◆ SET PROBLEM: Copy out the items word for word, starting at the line that contains "Image resolution: width=1520" and ending at the line that contains "will pyautogui.click(x=949, y=86).", with both of those lines included. Leave out every line before and after that range.

◆ EXCERPTED DATA:

━━━

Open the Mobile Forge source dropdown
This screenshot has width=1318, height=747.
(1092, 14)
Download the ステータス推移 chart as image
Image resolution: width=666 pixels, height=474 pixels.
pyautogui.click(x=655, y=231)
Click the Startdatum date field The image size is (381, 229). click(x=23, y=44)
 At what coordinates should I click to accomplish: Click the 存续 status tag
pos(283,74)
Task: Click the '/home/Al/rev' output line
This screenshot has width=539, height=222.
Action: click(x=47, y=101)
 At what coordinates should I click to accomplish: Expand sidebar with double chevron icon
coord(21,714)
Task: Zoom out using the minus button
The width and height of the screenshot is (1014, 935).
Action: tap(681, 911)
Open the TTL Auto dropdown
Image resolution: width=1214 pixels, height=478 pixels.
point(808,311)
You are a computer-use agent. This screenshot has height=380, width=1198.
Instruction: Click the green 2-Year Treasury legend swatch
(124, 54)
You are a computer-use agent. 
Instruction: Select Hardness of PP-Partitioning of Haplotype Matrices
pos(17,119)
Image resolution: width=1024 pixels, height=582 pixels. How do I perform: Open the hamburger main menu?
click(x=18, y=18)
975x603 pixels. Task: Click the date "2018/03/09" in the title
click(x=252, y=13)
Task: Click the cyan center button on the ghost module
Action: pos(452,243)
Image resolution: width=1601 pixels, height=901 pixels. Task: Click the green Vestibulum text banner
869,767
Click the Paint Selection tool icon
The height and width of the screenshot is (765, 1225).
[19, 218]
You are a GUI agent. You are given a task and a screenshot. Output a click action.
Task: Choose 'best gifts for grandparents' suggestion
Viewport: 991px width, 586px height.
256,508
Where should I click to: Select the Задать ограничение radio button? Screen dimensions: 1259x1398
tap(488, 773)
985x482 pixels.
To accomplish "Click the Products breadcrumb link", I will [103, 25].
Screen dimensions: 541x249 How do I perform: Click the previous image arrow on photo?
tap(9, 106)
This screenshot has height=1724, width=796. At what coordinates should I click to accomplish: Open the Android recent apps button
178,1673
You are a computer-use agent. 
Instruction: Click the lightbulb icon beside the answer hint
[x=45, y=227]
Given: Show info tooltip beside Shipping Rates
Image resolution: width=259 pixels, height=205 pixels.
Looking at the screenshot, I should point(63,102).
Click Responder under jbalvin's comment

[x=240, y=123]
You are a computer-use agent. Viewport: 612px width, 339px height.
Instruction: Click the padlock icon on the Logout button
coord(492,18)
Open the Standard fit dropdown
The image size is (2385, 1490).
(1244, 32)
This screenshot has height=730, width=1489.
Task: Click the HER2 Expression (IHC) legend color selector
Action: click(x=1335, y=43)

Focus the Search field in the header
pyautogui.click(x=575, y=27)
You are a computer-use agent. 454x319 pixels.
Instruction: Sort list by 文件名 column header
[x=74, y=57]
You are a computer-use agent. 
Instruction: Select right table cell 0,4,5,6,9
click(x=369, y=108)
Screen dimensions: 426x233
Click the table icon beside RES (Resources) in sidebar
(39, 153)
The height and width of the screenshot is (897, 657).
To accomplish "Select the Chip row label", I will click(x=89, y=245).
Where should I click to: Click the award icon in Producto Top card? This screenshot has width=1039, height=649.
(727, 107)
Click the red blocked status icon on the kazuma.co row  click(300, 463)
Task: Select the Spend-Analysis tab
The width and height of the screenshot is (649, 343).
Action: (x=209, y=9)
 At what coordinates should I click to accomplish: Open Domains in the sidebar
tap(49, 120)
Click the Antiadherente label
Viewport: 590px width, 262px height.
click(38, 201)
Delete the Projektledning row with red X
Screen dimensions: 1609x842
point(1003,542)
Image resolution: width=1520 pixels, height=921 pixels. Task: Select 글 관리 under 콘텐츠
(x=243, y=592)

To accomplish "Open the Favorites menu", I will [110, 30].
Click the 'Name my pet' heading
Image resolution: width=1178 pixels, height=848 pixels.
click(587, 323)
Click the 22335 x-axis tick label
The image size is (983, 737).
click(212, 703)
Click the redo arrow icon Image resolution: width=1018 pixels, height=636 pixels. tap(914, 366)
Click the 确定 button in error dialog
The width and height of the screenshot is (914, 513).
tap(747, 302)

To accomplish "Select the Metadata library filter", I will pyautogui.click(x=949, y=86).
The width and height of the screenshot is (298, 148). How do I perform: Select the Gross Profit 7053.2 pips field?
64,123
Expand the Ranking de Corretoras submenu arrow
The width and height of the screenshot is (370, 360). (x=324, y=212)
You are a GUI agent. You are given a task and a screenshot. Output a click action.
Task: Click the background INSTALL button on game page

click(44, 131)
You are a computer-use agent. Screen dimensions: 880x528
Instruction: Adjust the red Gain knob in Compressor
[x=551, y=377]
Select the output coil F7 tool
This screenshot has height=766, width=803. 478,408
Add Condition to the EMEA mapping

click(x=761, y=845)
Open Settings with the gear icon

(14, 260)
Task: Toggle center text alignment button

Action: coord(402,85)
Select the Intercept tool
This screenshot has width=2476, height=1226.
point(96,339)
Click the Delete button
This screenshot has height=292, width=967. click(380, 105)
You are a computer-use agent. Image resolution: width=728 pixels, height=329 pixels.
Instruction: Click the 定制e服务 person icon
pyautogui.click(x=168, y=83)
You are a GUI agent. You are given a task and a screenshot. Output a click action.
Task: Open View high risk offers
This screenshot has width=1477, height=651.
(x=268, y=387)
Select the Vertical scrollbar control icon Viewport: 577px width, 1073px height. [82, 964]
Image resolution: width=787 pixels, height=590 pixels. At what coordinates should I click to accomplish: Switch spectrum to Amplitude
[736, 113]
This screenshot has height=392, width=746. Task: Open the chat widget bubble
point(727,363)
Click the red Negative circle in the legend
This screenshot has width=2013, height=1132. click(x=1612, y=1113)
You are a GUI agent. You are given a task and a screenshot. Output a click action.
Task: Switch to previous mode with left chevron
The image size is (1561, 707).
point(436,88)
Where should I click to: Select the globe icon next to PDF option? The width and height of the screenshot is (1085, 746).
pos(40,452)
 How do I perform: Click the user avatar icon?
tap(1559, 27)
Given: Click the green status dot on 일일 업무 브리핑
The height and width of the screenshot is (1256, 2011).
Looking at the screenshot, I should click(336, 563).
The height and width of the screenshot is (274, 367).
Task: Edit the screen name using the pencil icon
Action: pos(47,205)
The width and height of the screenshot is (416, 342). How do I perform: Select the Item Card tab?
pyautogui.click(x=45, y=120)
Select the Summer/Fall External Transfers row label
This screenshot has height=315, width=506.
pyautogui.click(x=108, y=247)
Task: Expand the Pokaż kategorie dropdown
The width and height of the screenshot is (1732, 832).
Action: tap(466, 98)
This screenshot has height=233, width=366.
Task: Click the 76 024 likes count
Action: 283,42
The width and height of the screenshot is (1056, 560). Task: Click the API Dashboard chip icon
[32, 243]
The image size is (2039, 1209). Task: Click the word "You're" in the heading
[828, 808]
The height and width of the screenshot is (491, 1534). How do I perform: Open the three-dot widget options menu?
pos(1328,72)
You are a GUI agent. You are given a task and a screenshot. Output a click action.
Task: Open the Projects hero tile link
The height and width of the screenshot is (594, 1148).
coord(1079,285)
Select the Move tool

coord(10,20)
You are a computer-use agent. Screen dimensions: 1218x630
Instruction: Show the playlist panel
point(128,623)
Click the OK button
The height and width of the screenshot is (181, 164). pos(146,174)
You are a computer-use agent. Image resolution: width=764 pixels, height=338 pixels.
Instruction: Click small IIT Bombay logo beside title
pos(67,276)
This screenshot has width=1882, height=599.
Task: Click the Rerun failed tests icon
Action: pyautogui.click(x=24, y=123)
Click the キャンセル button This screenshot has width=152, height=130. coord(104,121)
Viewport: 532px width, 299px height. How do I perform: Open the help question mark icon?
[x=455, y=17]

━━━

◆ ANSWER TO THE PROBLEM:
Image resolution: width=1520 pixels, height=921 pixels. Task: Select 글 관리 under 콘텐츠
(x=243, y=592)

To accomplish "Open the Favorites menu", I will [110, 30].
Click the 'Name my pet' heading
Image resolution: width=1178 pixels, height=848 pixels.
click(587, 323)
Click the 22335 x-axis tick label
The image size is (983, 737).
click(212, 703)
Click the redo arrow icon Image resolution: width=1018 pixels, height=636 pixels. tap(914, 366)
Click the 确定 button in error dialog
The width and height of the screenshot is (914, 513).
tap(747, 302)

To accomplish "Select the Metadata library filter", I will pyautogui.click(x=949, y=86).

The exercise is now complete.